CONFUSION, HUMILITY, PEACE: I’m about forty pages from the end of Saint Teresa’s Interior Castle now. Some scattered thoughts: At first I was confused about the structure of the mansions, especially the earlier ones. I understood that the progression from mansion to mansion was not direct–there are overlaps, preludes, “flashbacks”–but still couldn’t quite grasp what the saint was saying about the first couple mansions. Kathy the Carmelite sent me an extremely helpful email; I was assuming that the earlier stages described people who were already pretty far along the path to union with Christ, whereas actually Teresa is also addressing people with shakier or more complacent faith.
One thing I truly appreciated about Saint Teresa is her sharp, unflagging awareness of life as a spiritual battle. Her writing embodies the meaning implied by calling the pilgrim church on earth “the Church Militant.”
I was also really struck by the use of the word “confusion” in IC. Confusion, for Teresa, is provoked by the soul’s encounter with God; it is the preface to humility and peace. This was hard for me to see at first because I’m so used to confusion meaning a kind of mental wandering, lack of certitude about the truth, tangled thoughts. I think Teresa means it more the way we mean it when we say that an embarrassing event “covered me in confusion.” The encounter with God is an emphatic reminder of one’s own weakness, sin, and littleness. It’s experienced initially as if the soul were a knight, charging with his lance, who’s just run into a tree. CLOOOONNNNGGGGGG!!! The soul needs some time to absorb the shock of meeting with the Living God. So this particular kind of confusion resolves into humility–a more settled, accepting sense of who one is and Who God is–and thus to peace.
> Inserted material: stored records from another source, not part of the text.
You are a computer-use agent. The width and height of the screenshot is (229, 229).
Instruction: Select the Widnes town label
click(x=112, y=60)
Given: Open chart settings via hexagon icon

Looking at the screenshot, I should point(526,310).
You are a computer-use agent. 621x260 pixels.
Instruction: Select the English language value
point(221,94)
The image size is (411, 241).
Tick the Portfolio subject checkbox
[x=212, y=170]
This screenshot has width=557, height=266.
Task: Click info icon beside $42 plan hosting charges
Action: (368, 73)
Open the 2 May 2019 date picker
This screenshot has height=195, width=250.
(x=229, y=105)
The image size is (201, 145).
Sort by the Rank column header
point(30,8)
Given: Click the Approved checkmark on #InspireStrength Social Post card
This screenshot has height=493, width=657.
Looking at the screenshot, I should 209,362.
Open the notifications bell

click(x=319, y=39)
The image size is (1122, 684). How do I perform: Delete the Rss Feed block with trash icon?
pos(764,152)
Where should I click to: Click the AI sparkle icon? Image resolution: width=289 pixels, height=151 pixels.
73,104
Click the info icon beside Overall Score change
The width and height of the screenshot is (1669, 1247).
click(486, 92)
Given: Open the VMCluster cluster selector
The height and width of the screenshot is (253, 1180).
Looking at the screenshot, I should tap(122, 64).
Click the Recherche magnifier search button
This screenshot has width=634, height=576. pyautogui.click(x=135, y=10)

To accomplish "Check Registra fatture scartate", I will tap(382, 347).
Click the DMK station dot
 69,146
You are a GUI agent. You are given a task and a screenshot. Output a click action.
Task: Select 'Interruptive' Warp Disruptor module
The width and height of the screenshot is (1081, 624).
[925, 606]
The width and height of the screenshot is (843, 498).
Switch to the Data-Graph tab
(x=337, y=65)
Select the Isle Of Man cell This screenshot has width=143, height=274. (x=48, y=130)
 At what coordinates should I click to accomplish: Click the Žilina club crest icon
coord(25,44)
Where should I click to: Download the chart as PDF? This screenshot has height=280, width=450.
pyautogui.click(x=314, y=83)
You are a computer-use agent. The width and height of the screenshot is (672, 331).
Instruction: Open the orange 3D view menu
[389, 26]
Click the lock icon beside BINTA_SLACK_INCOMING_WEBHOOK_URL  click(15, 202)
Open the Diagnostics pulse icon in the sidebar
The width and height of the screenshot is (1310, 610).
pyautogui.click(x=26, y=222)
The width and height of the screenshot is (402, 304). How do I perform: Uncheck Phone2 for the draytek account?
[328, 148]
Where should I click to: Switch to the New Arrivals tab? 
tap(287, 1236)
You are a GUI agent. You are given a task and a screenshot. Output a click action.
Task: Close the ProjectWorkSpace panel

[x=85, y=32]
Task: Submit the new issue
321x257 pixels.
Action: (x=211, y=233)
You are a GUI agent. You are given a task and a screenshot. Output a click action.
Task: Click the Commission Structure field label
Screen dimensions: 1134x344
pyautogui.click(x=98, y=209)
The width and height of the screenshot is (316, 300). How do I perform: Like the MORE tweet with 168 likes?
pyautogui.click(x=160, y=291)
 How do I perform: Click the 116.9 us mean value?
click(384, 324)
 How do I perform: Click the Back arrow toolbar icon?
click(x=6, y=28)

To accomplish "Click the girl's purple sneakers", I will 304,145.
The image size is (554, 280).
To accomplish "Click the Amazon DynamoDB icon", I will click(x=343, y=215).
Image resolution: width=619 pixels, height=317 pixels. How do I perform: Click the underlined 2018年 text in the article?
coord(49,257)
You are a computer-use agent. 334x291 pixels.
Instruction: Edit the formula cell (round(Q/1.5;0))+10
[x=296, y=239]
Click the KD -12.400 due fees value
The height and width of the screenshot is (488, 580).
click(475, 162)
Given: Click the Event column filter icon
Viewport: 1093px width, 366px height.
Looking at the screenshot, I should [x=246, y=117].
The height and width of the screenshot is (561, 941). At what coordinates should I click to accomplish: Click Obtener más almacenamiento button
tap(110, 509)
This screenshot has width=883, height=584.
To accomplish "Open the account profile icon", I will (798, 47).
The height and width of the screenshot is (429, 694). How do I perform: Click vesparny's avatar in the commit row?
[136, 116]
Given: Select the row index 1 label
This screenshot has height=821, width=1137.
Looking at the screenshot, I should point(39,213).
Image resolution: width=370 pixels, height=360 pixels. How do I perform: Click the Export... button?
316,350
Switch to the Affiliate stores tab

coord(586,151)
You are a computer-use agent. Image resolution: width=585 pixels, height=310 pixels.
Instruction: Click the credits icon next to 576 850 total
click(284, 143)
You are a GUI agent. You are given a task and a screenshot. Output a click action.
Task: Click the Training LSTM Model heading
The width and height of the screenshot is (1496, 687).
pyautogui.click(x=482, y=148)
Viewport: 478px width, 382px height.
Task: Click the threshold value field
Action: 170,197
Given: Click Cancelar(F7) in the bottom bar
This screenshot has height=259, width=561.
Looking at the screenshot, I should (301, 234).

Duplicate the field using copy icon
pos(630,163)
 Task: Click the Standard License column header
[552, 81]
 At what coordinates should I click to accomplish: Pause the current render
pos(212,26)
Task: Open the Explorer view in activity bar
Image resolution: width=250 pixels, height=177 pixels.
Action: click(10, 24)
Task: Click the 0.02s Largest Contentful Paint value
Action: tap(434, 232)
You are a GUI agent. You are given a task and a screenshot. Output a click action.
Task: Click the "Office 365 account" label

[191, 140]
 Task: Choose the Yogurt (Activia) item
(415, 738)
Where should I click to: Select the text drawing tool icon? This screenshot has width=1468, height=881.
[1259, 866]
Finally, Saint Teresa’s description of the people with “weak imaginations” is very unexpected! She writes, “Some persons–and I know this is the truth, for they have discussed it with me; and not just three or four of them, but a great many–find that their imagination is so weak, or their understanding is so nimble, or for some other reason their imagination becomes so absorbed, that they think they can actually see everything that is in their mind. If they had ever seen a true vision they would realize their error beyond the possibility of doubt. Little by little they build up the picture which they see with their imagination, but this produces no effect upon them and they remain cold–much more so than they are after seeing a sacred image” (my emphasis).
We tend to think that being able to “see everything that is in [one’s] mind” is a sign of a strong imagination, not a weak one! But since Teresa is here talking about people who mistake their own imaginings for Divine visions, I think her meaning is something like this: A “weak imagination” is one that is ingrown, self-obsessed, rather than turned outward to God. It is unable to see God through the miasma of self-produced “visions”; it is as if a poet had stuffed his ears with wax to shut out his Muse. He might still write poetry, but it would sag and fail, because he has cut himself off from the source of his poetic prowess.